[TEXT SEGMENT Boundary: Start]
He figured a small-town mayor somewhere must have set a lifetime record for first pitches, but found nothing. So he contacted the Guinness Book of Records, whose representatives told him it had set a benchmark of 40 pitches to qualify for the record — which is so far unclaimed. The Guinness Book of Records confirmed to the New York Jewish Week that it was monitoring an attempt at the record.

Levine hopes to throw 50 first pitches this season.

“A million cold emails and cold calls later I’m sitting outside of Dunkin’ Donuts Park,” the Yard Goats’ stadium, he said.

In addition to setting the record, Levine hopes to raise $100,000 for the Make-A-Wish Foundation, a nonprofit that grants “wishes” — dream gifts or experiences — to children with severe illnesses. Wishes cost an average of $10,000 each, and he’ll ask fans to donate at each park he visits, as well as on social media, where he has 27,000 Instagram followers and more than 118,000 on TikTok.
[TEXT SEGMENT Boundary: End]
[DATA EXTRACTS Boundary: Start]
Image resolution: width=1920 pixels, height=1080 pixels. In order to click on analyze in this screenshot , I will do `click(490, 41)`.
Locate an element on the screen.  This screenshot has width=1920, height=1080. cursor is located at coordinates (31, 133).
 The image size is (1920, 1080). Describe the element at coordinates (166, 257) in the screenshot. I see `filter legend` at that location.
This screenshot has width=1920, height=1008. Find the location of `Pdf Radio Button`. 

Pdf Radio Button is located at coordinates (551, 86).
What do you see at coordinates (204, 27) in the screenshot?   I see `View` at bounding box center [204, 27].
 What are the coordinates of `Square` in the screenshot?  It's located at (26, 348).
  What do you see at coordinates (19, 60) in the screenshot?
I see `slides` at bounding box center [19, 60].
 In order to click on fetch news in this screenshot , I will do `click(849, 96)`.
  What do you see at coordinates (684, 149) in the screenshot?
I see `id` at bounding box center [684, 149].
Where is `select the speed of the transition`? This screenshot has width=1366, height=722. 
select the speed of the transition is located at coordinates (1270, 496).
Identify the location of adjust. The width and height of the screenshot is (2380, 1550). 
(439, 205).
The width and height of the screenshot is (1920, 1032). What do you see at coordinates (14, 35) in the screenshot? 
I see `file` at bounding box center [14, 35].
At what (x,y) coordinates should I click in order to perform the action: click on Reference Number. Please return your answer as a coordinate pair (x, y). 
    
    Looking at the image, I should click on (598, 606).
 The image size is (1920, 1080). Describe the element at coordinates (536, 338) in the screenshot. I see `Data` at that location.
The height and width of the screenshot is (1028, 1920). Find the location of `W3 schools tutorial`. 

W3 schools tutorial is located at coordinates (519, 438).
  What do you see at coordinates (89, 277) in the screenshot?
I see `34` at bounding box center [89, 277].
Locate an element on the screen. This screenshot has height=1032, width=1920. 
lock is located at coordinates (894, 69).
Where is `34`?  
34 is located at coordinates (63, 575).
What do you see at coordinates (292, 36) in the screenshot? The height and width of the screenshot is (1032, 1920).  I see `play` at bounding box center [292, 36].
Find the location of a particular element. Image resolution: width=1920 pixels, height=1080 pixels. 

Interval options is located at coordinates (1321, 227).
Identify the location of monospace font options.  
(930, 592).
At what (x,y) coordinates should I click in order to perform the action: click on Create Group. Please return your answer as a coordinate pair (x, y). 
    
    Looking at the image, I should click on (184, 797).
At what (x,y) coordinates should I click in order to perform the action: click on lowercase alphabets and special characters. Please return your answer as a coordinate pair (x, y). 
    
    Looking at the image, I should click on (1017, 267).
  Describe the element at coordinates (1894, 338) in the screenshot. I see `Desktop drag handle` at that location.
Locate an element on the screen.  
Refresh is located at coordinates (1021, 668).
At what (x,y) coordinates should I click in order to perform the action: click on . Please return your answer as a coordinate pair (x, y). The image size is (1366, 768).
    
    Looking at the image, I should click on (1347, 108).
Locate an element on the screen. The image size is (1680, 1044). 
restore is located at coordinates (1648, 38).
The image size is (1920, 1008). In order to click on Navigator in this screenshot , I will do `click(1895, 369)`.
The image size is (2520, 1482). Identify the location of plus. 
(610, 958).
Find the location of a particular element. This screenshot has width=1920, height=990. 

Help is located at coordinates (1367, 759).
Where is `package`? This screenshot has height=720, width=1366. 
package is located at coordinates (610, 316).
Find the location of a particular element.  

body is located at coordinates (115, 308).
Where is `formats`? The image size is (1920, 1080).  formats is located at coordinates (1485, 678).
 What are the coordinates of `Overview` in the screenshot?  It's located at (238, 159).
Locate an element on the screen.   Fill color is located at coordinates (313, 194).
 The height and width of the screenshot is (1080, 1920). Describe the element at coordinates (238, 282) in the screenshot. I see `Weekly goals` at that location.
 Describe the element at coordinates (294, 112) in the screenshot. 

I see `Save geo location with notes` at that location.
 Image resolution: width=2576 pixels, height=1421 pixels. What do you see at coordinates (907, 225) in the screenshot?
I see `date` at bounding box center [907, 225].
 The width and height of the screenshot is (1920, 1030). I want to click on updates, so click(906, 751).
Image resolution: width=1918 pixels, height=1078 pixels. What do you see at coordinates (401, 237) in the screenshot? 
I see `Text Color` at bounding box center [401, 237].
[DATA EXTRACTS Boundary: End]
_WORK INSTRUCTION_
Return the passage from the first-pitch record text starting with "He figured a" and going on through "stadium, he said.", copied word for word.

_RESULT BELOW_
He figured a small-town mayor somewhere must have set a lifetime record for first pitches, but found nothing. So he contacted the Guinness Book of Records, whose representatives told him it had set a benchmark of 40 pitches to qualify for the record — which is so far unclaimed. The Guinness Book of Records confirmed to the New York Jewish Week that it was monitoring an attempt at the record.

Levine hopes to throw 50 first pitches this season.

“A million cold emails and cold calls later I’m sitting outside of Dunkin’ Donuts Park,” the Yard Goats’ stadium, he said.